A Corema assinalou o Dia da Floresta Autóctone com uma acção de formação dirigida pelo engenheiro florestal Miguel Cardoso no auditório do Museu Municipal, seguindo-se uma visita de campo em Arga de Cima.
No decorrer da prelecção sobre as espécies endógenas, José Gualdino, presidente da Corema, tendo a seu lado o vereador Guilherme Lagido, no início da sessão, fez votos para que o ambiente e o património "venham a ser beneficiados" no futuro, em contraste com o passado recente.
Este ambientalista, elencou alguns dos problemas com que a floresta se debate em Portugal e no concelho, denunciando a predominância da mono-cultura em detrimento da "nossa floresta natural".
Na sua intervenção, Guilherme Lagido assumiu que a floresta "é uma temática que me apaixonou nos últimos tempos", atendendo, entre outros factores, à "importância grande na relação que temos com o território".
Este edil elencou uma série de dados com implicações na floresta, como é o caso da necessidade de regular os cursos de água que se encontram ao abandono; o aparecimento de espécies exóticas de "difícil controlo"; a preocupação que representa o futuro da Serra d'Arga, cujo ordenamento "deve ser visto com muito cuidado", dado ser "a cabeça deste território"; o problema dos fogos florestais ou a importância a ter com as espécies autóctones ("as que estão mais adaptadas ao território", caso contrário está-se a permitir a proliferação de incêndios).
Uma dinâmica diferente
Guilherme Lagido rejeitou que a problemática da floresta seja vista mais como um discurso do que um recurso, frisando a necessidade de "debater e pôr as coisas a funcionar preventivamente", revendo "tudo a que se tem vindo a assistir".

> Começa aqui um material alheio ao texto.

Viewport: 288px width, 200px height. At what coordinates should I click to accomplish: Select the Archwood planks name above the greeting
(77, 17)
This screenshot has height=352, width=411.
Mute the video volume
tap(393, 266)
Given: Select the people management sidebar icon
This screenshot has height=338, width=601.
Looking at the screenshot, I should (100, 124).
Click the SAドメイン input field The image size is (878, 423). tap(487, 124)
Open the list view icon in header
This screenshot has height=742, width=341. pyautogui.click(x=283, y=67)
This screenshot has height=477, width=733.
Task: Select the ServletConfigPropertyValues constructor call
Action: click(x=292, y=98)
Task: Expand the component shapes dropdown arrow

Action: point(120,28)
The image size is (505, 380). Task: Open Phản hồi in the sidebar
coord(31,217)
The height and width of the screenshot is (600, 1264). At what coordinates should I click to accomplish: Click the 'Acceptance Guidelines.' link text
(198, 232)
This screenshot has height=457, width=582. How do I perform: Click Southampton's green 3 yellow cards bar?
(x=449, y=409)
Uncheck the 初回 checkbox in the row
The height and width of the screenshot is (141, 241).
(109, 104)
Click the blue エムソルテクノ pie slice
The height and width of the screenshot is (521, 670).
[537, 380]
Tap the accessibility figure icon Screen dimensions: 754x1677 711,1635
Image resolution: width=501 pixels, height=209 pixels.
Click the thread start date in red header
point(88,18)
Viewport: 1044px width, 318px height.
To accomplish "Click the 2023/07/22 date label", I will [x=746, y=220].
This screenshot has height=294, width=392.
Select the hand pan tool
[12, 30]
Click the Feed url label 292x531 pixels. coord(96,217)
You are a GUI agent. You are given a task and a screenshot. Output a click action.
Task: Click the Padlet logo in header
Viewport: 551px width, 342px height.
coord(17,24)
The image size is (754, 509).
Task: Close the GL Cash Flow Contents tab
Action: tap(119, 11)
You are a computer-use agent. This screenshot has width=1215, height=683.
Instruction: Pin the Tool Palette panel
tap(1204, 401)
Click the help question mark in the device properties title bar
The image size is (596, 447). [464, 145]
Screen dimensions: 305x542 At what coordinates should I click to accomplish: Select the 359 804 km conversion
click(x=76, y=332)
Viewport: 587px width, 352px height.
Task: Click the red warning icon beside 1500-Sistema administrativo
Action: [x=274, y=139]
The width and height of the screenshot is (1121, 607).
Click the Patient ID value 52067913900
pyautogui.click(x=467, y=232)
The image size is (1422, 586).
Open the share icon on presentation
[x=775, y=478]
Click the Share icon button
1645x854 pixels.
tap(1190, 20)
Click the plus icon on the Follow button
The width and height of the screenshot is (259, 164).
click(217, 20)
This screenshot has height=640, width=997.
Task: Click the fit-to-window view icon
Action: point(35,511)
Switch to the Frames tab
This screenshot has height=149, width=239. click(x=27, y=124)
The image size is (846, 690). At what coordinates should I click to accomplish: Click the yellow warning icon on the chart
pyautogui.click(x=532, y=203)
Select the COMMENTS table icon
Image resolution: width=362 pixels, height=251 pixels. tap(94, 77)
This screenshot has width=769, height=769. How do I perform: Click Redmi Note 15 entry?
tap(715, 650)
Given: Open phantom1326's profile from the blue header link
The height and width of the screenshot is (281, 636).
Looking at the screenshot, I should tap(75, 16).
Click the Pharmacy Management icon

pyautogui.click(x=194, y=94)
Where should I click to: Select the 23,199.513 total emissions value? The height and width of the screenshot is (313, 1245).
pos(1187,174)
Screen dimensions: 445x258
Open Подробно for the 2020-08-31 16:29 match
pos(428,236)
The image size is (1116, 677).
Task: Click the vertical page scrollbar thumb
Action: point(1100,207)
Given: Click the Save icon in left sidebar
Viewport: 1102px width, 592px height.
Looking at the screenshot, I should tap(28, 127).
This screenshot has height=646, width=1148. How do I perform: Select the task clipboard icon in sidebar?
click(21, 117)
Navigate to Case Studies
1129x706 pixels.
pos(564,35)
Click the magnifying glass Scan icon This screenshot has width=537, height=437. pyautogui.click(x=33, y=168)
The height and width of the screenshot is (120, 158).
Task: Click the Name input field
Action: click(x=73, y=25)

"A floresta não é só árvores"
"A floresta não é só árvores e presta serviços intrínsecos e extrínsecos à comunidade em que se insere", referiu Miguel Cardoso, autor de diversos trabalhos e obras sobre a floresta, antes de iniciar uma exposição acompanhada de imagens sobre as diferentes espécies de árvores e fauna existentes no território nacional.